TEXT TO READ >>
=======

Source code in octopus/predict/task_predictor_test.py

def predict(self, df: bool = False) -> np.ndarray | pd.DataFrame:  # type: ignore[override]
    """Predict on stored test data.  Each model predicts only on its own test data.

    No ensemble averaging — results are collected per split.

    Args:
        df: If True, return a DataFrame with outersplit, row_id, prediction,
            and target columns.  For T2E tasks the target columns are
            ``target_duration`` and ``target_event`` instead of ``target``.
            If False (default), return concatenated ndarray.

    Returns:
        Per-split predictions as ndarray or DataFrame.
    """
    row_id_col = self.row_id_col

    all_preds = []
    all_rows = []

    for split_id in self._outersplits:
        features = self._selected_features[split_id]
        test = self._test_data[split_id]
        preds = self._models[split_id].predict(test[features])
        all_preds.append(preds)

        if df:
            row_ids = test[row_id_col] if row_id_col and row_id_col in test.columns else pd.RangeIndex(len(test))
            split_df = pd.DataFrame(
                {
                    "outersplit": split_id,
                    "row_id": row_ids.values if hasattr(row_ids, "values") else row_ids,
                    "prediction": preds,
                    **self._get_target_columns(test),
                }
            )
            all_rows.append(split_df)

    if df:
        return pd.concat(all_rows, ignore_index=True)
    return np.concatenate(all_preds)

predict_proba(df=False)

Predict probabilities on stored test data (classification/multiclass only).

Each model predicts only on its own test data. No averaging.

Parameters:

Name	Type	Description	Default
df	bool	If True, return a DataFrame with outersplit, row_id, probability columns per class, and target column(s). If False (default), return concatenated ndarray.	False

Returns:

Type	Description
ndarray | DataFrame	Per-split probabilities as ndarray or DataFrame.

Raises:

Type	Description
TypeError	If ml_type is not classification or multiclass.

=======

SUPPLIED MATERIAL >>
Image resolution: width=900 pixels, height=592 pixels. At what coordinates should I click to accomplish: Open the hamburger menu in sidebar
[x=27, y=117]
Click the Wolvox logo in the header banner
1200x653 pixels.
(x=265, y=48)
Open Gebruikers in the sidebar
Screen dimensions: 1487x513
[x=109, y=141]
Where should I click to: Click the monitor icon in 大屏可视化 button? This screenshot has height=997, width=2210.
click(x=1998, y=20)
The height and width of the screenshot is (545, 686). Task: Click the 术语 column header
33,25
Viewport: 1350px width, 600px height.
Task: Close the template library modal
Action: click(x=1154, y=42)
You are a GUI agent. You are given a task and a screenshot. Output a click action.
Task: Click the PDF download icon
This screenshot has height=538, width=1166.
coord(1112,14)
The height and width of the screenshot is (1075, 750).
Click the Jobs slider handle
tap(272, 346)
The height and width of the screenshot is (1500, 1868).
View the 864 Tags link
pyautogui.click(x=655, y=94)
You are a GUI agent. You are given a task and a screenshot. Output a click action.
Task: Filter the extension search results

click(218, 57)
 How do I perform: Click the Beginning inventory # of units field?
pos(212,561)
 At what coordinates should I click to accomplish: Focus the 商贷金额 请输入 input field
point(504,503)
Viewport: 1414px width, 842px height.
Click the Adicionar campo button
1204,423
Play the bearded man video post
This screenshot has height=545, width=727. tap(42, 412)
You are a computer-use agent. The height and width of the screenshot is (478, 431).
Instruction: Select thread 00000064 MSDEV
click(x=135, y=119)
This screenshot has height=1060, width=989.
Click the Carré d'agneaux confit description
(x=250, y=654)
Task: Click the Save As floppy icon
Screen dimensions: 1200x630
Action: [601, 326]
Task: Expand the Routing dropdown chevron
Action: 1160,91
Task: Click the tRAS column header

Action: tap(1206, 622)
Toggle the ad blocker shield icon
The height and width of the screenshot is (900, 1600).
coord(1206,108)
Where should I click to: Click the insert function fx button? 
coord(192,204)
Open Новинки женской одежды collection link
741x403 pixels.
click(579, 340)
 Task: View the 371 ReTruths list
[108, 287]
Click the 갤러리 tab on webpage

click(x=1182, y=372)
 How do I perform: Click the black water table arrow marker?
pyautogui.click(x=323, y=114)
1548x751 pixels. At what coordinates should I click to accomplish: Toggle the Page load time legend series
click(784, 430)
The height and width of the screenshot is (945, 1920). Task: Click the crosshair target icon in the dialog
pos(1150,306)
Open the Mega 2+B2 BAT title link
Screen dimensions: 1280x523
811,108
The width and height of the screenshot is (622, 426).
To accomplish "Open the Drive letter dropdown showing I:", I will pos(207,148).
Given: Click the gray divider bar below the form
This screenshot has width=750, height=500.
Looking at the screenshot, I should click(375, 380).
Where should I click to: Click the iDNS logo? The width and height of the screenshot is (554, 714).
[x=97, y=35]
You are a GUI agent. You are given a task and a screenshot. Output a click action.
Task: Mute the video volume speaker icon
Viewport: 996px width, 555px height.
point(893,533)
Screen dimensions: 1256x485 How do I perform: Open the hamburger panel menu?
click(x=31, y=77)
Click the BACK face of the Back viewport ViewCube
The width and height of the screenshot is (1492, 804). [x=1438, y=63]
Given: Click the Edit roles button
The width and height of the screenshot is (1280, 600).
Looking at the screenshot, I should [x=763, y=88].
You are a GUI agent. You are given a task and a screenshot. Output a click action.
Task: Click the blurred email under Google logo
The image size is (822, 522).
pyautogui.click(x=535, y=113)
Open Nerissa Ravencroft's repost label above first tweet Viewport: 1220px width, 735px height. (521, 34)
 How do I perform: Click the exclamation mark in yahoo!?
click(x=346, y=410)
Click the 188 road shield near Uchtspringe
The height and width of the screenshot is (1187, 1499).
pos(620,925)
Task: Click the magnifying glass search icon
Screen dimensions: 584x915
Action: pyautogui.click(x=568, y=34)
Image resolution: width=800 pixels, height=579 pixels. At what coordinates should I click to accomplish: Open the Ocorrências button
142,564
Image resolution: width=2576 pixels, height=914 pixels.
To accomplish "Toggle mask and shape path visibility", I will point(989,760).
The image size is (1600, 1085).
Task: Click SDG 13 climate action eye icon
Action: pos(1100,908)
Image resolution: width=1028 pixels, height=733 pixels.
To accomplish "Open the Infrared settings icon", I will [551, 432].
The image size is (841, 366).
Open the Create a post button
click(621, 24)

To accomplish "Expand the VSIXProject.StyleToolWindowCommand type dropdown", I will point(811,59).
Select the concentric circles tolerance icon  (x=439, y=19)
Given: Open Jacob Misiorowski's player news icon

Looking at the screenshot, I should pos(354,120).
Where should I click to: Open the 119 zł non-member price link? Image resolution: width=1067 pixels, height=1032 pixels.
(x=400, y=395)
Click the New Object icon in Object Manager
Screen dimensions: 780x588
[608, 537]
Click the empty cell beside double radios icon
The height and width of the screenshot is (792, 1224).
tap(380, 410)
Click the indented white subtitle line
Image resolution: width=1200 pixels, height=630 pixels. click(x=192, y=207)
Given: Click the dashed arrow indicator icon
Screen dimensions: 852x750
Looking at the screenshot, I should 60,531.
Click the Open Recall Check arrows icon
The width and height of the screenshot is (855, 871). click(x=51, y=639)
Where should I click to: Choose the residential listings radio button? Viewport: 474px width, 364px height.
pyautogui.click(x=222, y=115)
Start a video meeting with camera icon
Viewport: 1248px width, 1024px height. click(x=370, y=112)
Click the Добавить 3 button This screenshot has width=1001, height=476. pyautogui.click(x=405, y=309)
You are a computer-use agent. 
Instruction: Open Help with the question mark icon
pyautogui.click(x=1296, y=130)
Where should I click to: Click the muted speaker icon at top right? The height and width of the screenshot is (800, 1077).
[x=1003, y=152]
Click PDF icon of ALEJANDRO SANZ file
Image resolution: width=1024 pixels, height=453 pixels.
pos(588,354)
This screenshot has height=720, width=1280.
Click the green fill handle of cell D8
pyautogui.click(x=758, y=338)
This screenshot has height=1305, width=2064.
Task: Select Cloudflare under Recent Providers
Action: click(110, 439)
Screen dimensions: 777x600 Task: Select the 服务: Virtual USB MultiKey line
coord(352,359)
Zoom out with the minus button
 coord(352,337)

=======

CHALLENGES >>
1. In the predictor documentation, which target columns does the DataFrame have for T2E tasks?
2. Continue the predictor documentation from the point where it stops.

RESPONSES PER TASK >>
1. For T2E tasks the target columns are target_duration and target_event.

2.
Source code in octopus/predict/task_predictor_test.py

def predict_proba(self, df: bool = False) -> np.ndarray | pd.DataFrame:  # type: ignore[override]
    """Predict probabilities on stored test data (classification/multiclass only).

    Each model predicts only on its own test data.  No averaging.

    Args:
        df: If True, return a DataFrame with outersplit, row_id, probability
            columns per class, and target column(s).  If False (default),
            return concatenated ndarray.

    Returns:
        Per-split probabilities as ndarray or DataFrame.

    Raises:
        TypeError: If ml_type is not classification or multiclass.
    """
    if self.ml_type not in (MLType.BINARY, MLType.MULTICLASS):
        raise TypeError(
            f"predict_proba() is only available for classification and multiclass tasks, "
            f"but this study has ml_type='{self.ml_type}'."
        )
    row_id_col = self.row_id_col
    class_labels = self.classes_

    all_probas = []
    all_rows = []

    for split_id in self._outersplits:
        features = self._selected_features[split_id]
        test = self._test_data[split_id]
        probas = self._models[split_id].predict_proba(test[features])
        if isinstance(probas, pd.DataFrame):
            probas = probas.values
        all_probas.append(probas)

        if df:
            row_ids = test[row_id_col] if row_id_col and row_id_col in test.columns else pd.RangeIndex(len(test))
            split_df = pd.DataFrame(probas, columns=class_labels)
            split_df.insert(0, "outersplit", split_id)
            row_vals: Any = row_ids.values if hasattr(row_ids, "values") else row_ids
            split_df.insert(1, "row_id", row_vals)
            for col_name, col_values in self._get_target_columns(test).items():
                split_df[col_name] = col_values
            all_rows.append(split_df)

    if df:
        return pd.concat(all_rows, ignore_index=True)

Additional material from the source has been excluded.